| SUPPLIED PASSAGE |
Deep Learning with Tensorflow
=============

Assignment II
------------

During one of the lectures in [Lab 1](https://deep-learning-su.github.io/labs/lab-1/) we trained fully connected network to classify [notMNIST](http://yaroslavvb.blogspot.com/2011/09/notmnist-dataset.html) characters. 

The goal of this assignment is make the neural network convolutional.

For this exercise, you would need the `notMNIST.pickle` created in `Lab 1`. You can obtain it by rerunning the given paragraphs without having to solve the problems (although it is highly recommended to do it if you haven't already).

In [1]:
# These are all the modules we'll be using later. Make sure you can import them
# before proceeding further.
from __future__ import print_function
import numpy as np
import tensorflow as tf
from six.moves import cPickle as pickle
from six.moves import range
import os

In [2]:
data_dir = 'data/'
pickle_file = os.path.join(data_dir, 'notMNIST.pickle')

with open(pickle_file, 'rb') as f:
  save = pickle.load(f)
  train_dataset = save['train_dataset']
  train_labels = save['train_labels']
  valid_dataset = save['valid_dataset']
  valid_labels = save['valid_labels']
  test_dataset = save['test_dataset']
  test_labels = save['test_labels']
  del save  # hint to help gc free up memory
  print('Training set', train_dataset.shape, train_labels.shape)
  print('Validation set', valid_dataset.shape, valid_labels.shape)
  print('Test set', test_dataset.shape, test_labels.shape)

Training set (200000, 28, 28) (200000,)
Validation set (10000, 28, 28) (10000,)
Test set (10000, 28, 28) (10000,)


Reformat into a TensorFlow-friendly shape:
- convolutions need the image data formatted as a cube (width by height by #channels)
- labels as float 1-hot encodings.

In [3]:
image_size = 28
num_labels = 10
num_channels = 1 # grayscale

import numpy as np

def reformat(dataset, labels):
  dataset = dataset.reshape(
    (-1, image_size, image_size, num_channels)).astype(np.float32)
  labels = (np.arange(num_labels) == labels[:,None]).astype(np.float32)
  return dataset, labels
train_dataset, train_labels = reformat(train_dataset, train_labels)
valid_dataset, valid_labels = reformat(valid_dataset, valid_labels)
test_dataset, test_labels = reformat(test_dataset, test_labels)

print('Training set', train_dataset.shape, train_labels.shape)

| DATASET SECTION |
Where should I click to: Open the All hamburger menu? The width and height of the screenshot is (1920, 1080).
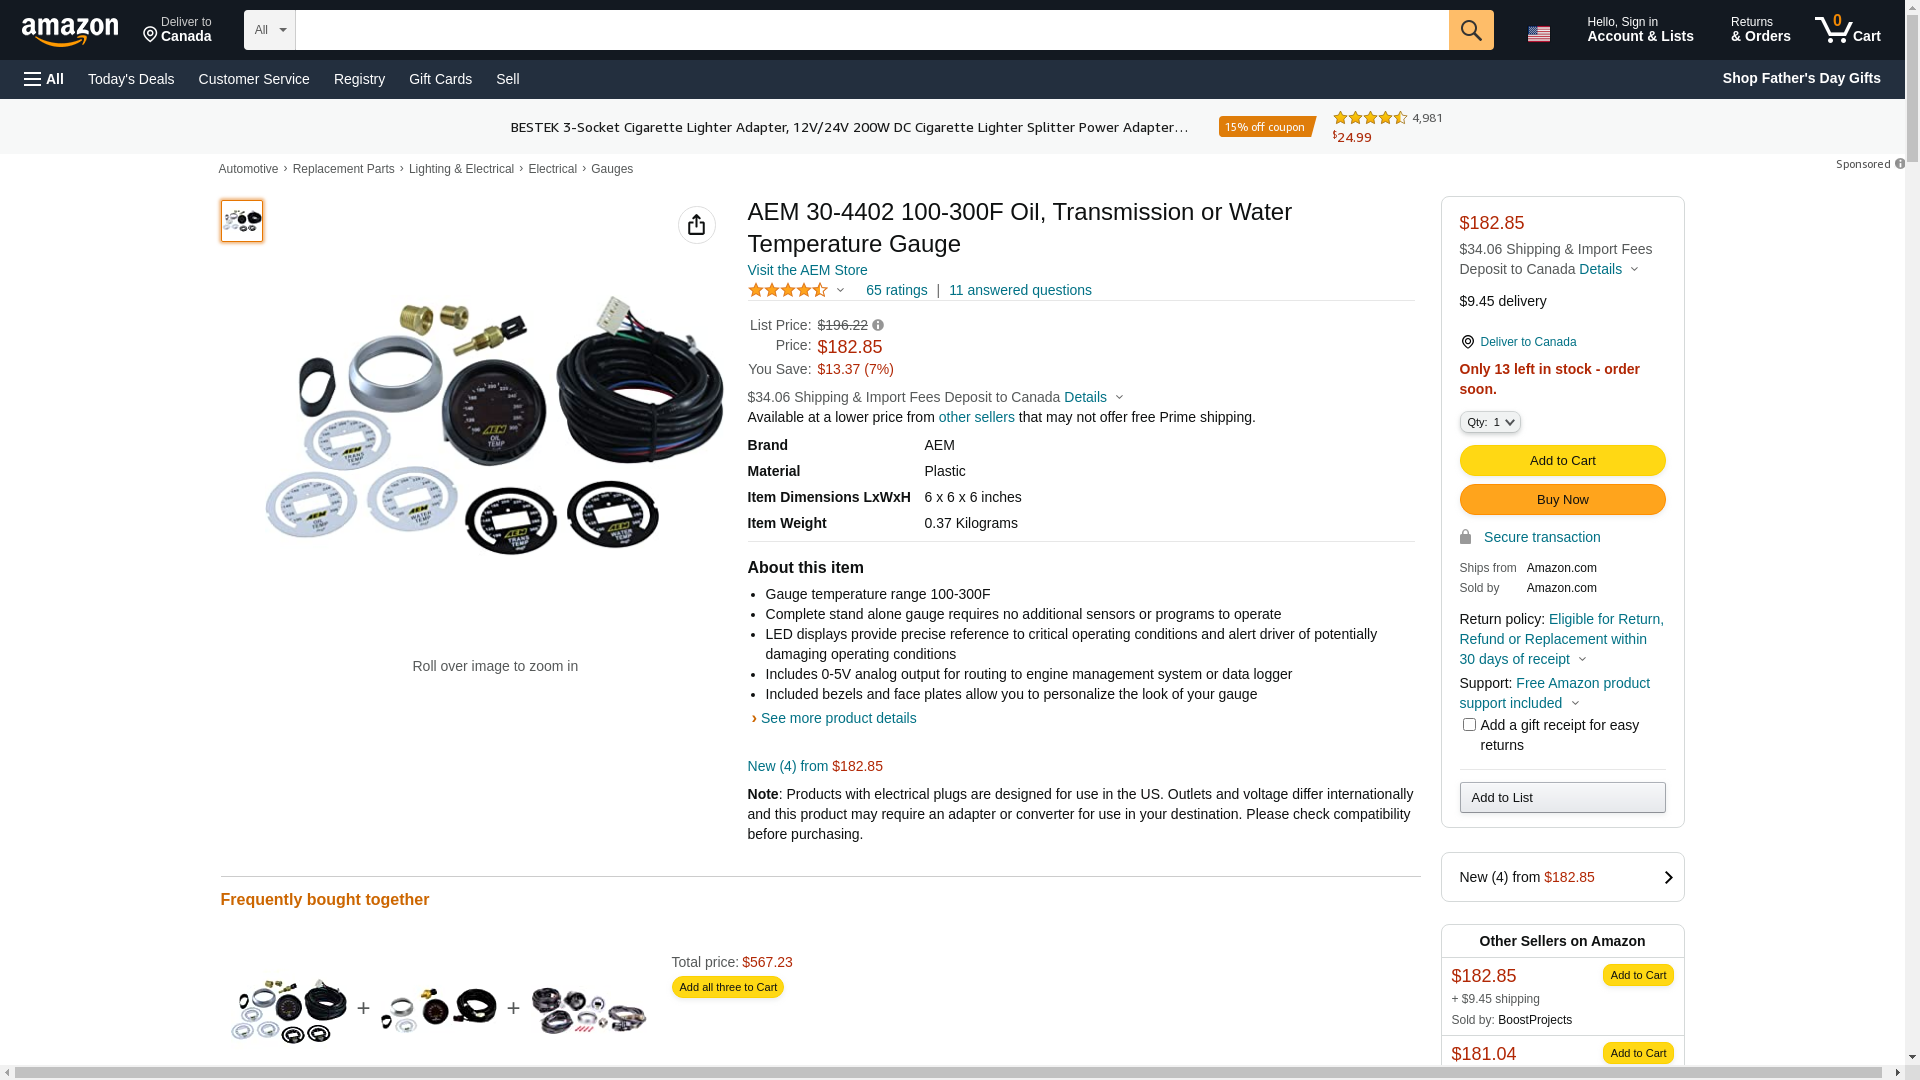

| OBJECTIVE |
Answer these questions from the TensorFlow assignment page above:
(a) Which file from Lab 1 does the exercise require?
(b) How many examples does the printed output report for the training set?
(c) What value is num_channels given, and what does its comment say?

| THE OUTPUT |
(a) notMNIST.pickle
(b) 200000
(c) 1, with the comment "grayscale"